In advance of tonight's health care townhall with President Obama (ABC, 10 p.m. Eastern), some healthcare links:
Mr. Obama tells ABC's Diane Sawyer this morning that he is now open to imposing a mandate on individuals to buy health insurance -- the sort of mandate that, during the campaign, he criticized Hillary Clinton for supporting.
A Washington Post-ABC News poll finds "Most respondents are 'very concerned' that health-care reform would lead to higher costs, lower quality, fewer choices, a bigger deficit, diminished insurance coverage and more government bureaucracy. About six in 10 are at least somewhat worried about all of these factors."
The New Yorker's Atul Gawande has a post amplifying his fascinating dispatch of a few weeks back from McAllen, Texas, which is one of the most expensive health care markets in the country. Dr. Gawande is critical of the way the profit motive of individual physicians can affect care and system-wide health expenses, and touts the Mayo Clinic as an example of how making sure "the doctors' goal in patient care couldn't be increasing their income" led to high-quality, lower-cost care.

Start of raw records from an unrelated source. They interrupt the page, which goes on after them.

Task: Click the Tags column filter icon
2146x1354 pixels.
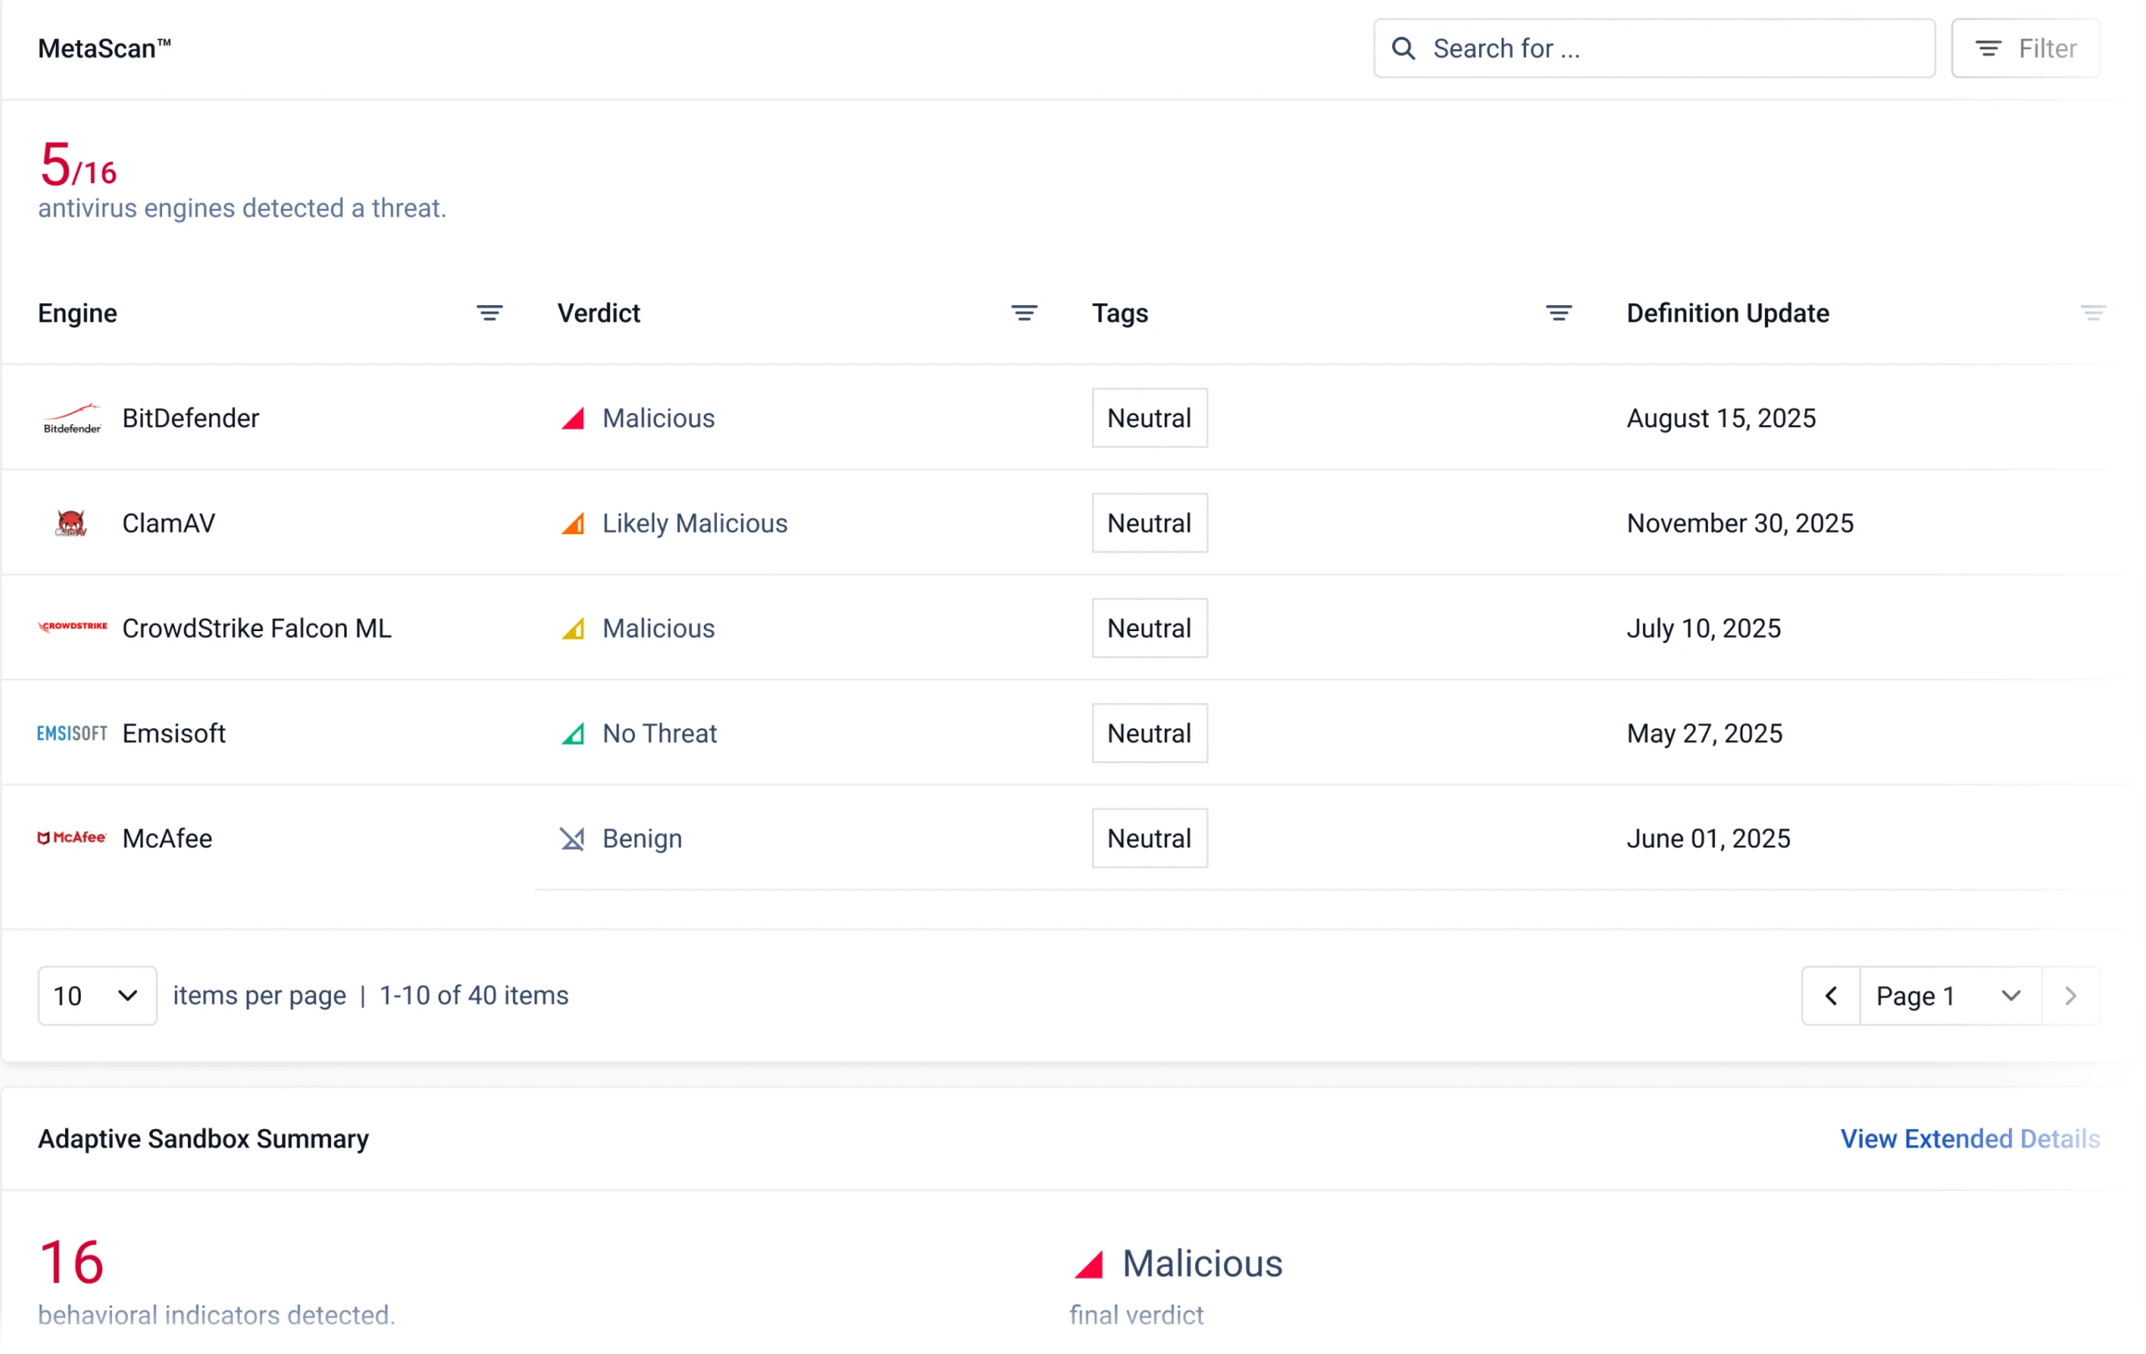Action: point(1559,313)
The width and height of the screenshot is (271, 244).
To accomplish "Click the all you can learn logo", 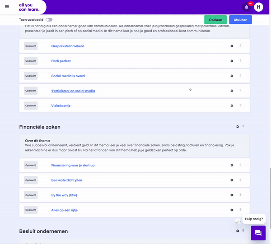I will (29, 7).
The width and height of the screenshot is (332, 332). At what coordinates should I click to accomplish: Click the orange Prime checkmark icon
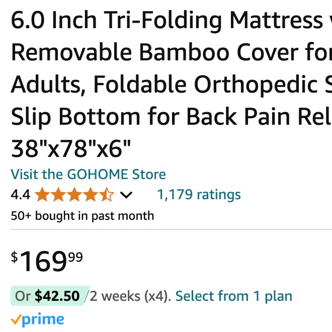coord(16,320)
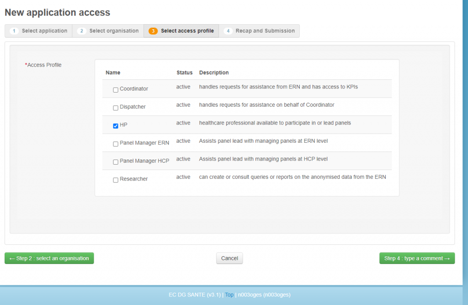Viewport: 468px width, 305px height.
Task: Click the Status column header
Action: click(185, 73)
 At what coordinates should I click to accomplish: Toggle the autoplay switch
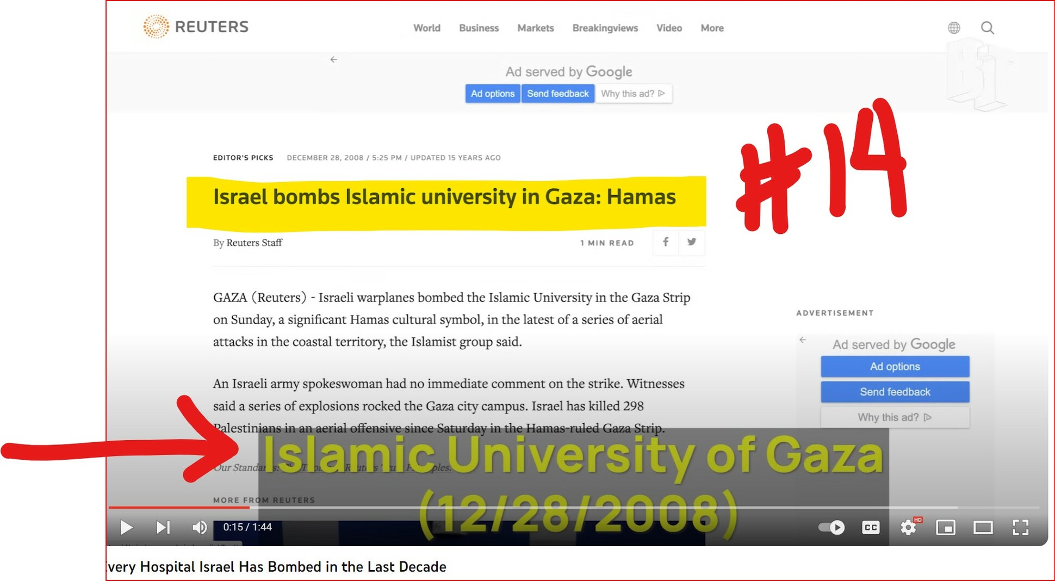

Dr. Gawande's view sounds anti-capitalist at first; an op-ed piece in yesterday's Wall Street Journal claimed "smaller practices provide better patient care than larger practices," which contradicts Dr. Gawande's praise of Mayo. But it's worth remembering that the late, great, longtime editor of the Wall Street Journal editorial page, Robert L. Bartley, was a trustee of the Mayo Clinic. Bartley was hardly an anti-capitalist. So Dr. Gawande may be on to something.